Required task a → In the text on catalyst synthesis, rewrite the passage from "To fabricate the" to "and CoNP-C₃N₄, respectively." and change "tube furnace" to "muffle furnace".

Selected extract →
───

The g-C₃N₄-supported Co single-atom catalyst was prepared by using a two-step strategy.²⁶ Specifically, urea (15 g) was put into a crucible with a cover, and calcined at 550 °C for 4 h with a ramping rate of 10 °C min⁻¹. After cooling down naturally, the product was heated again at 500 °C for 2 h to obtain exfoliated g-C₃N₄. For the synthesis of g-C₃N₄-supported single-atomic Co site catalyst (Co₁-C₃N₄), g-C₃N₄ (10 mg) was well dispersed in water (10 mL) by vigorous sonication for 30 min. Next, an aqueous solution (500 μL) containing CoCl₂·6H₂O (0.336 mM) was dropped into the g-C₃N₄ suspension under magnetic stirring. Subsequently, the suspension was stirred for 12 h at 80 °C in an oil bath. The above mixture was then frozen by liquid nitrogen and further dried in vacuum for 48 h by using a lyophilizer. The obtained sample was placed in a porcelain boat and heated to 400 °C for 2 h with a ramping rate of 5 °C min⁻¹ under Ar atmosphere. Similar procedures were applied for the synthesis of the g-C₃N₄-supported CoO nanoparticle catalyst (CoNP-C₃N₄), except that the concentration of CoCl₂·6H₂O was increased to 3.36 mM.

To fabricate the Z-scheme system, a well-dispersed aqueous suspension (300 μL) of Co₁-C₃N₄ (1 mg mL⁻¹, 0.3 mg in total) was first drop-coated onto the α-Fe₂O₃ nanorod arrays under 60 °C. To strengthen the contact between α-Fe₂O₃ and Co₁-C₃N₄, the sample was transferred to a tube furnace and calcined at 200 °C for 2 h, with a ramping rate of 5 °C min⁻¹ under Ar atmosphere. The obtained sample was denoted as Co₁-C₃N₄@α-Fe₂O₃. C₃N₄@α-Fe₂O₃ and CoNP-C₃N₄@α-Fe₂O₃ were fabricated according to the same method as that of Co₁-C₃N₄@α-Fe₂O₃, except that Co₁-C₃N₄ was replaced by g-C₃N₄ and CoNP-C₃N₄, respectively.

───

Items listed in a dataset →
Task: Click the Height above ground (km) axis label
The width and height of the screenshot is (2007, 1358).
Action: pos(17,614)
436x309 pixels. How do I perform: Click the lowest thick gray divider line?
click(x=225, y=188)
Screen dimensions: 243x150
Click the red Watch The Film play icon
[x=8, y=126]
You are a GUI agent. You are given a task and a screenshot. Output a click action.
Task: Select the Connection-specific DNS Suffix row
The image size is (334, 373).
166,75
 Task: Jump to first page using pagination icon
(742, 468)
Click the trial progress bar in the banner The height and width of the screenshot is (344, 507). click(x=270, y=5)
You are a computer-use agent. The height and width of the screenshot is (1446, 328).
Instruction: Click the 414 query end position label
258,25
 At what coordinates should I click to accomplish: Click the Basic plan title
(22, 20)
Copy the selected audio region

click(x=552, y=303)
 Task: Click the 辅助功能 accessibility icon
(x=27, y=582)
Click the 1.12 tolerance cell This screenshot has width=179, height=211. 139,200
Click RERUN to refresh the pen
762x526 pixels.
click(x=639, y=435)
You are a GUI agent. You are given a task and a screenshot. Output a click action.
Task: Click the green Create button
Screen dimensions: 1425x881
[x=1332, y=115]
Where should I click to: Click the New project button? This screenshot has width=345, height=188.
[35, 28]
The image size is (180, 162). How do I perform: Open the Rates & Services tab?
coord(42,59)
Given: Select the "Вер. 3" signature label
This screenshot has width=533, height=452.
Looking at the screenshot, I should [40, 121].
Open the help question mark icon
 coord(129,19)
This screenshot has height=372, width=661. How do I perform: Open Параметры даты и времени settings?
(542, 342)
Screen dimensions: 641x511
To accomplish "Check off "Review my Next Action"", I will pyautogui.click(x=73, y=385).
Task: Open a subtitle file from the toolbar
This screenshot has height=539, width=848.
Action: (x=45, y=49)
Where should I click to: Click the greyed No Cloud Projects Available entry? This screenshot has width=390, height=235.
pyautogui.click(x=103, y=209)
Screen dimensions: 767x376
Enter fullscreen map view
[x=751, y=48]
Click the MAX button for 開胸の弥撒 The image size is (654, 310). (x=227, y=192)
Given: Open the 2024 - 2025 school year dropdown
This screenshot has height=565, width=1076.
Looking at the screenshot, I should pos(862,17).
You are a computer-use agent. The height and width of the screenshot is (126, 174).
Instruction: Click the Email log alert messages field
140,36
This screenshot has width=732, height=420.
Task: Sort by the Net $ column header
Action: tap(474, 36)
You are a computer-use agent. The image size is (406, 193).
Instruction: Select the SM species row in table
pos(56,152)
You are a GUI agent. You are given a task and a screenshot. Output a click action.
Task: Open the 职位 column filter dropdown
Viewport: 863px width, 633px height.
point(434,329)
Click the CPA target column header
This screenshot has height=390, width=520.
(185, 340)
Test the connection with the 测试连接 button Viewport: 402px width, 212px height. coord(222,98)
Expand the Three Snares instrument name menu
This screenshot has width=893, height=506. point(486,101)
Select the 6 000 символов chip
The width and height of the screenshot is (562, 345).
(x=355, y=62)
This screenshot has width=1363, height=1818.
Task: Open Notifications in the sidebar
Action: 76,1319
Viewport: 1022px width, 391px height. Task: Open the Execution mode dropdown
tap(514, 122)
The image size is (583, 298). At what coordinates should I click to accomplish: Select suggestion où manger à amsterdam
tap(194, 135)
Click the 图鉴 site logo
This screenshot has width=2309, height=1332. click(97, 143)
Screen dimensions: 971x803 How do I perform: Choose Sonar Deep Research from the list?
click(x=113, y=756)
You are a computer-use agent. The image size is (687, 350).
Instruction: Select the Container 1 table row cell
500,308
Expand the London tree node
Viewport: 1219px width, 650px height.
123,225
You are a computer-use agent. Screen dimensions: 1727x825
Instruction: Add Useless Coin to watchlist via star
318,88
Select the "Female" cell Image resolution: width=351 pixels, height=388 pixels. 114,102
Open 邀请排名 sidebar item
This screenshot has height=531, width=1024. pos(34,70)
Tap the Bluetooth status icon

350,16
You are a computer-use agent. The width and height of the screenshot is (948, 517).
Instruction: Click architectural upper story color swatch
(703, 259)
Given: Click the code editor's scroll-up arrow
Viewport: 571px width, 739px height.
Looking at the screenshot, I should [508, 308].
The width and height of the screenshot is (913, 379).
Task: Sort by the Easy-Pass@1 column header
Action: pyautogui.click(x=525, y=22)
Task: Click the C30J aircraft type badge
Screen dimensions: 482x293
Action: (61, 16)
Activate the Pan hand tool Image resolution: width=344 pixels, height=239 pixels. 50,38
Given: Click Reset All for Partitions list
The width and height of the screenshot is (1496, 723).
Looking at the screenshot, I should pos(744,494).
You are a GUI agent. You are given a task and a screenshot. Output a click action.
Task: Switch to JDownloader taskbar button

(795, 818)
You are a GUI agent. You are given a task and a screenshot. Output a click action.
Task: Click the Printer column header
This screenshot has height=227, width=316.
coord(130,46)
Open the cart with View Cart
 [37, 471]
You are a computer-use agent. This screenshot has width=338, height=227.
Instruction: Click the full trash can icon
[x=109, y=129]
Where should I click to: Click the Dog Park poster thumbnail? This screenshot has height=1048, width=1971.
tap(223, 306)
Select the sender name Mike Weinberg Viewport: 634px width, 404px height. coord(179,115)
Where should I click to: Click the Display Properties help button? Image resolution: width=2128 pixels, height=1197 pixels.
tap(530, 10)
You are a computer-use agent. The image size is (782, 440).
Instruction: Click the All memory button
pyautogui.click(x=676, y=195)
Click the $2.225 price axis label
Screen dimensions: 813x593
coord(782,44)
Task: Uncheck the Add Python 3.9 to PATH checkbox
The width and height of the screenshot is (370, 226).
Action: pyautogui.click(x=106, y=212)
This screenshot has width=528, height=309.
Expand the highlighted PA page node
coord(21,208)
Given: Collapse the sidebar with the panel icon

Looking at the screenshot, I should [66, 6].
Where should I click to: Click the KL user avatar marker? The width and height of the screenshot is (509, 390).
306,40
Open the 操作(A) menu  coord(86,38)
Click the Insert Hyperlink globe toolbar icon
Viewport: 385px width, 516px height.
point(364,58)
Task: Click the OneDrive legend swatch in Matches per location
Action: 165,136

───

Required task b → Please count the lines of the listing above that contain the word "Open" and give only that number.

Right answer a →
To fabricate the Z-scheme system, a well-dispersed aqueous suspension (300 μL) of Co₁-C₃N₄ (1 mg mL⁻¹, 0.3 mg in total) was first drop-coated onto the α-Fe₂O₃ nanorod arrays under 60 °C. To strengthen the contact between α-Fe₂O₃ and Co₁-C₃N₄, the sample was transferred to a muffle furnace and calcined at 200 °C for 2 h, with a ramping rate of 5 °C min⁻¹ under Ar atmosphere. The obtained sample was denoted as Co₁-C₃N₄@α-Fe₂O₃. C₃N₄@α-Fe₂O₃ and CoNP-C₃N₄@α-Fe₂O₃ were fabricated according to the same method as that of Co₁-C₃N₄@α-Fe₂O₃, except that Co₁-C₃N₄ was replaced by g-C₃N₄ and CoNP-C₃N₄, respectively.

Right answer b → 11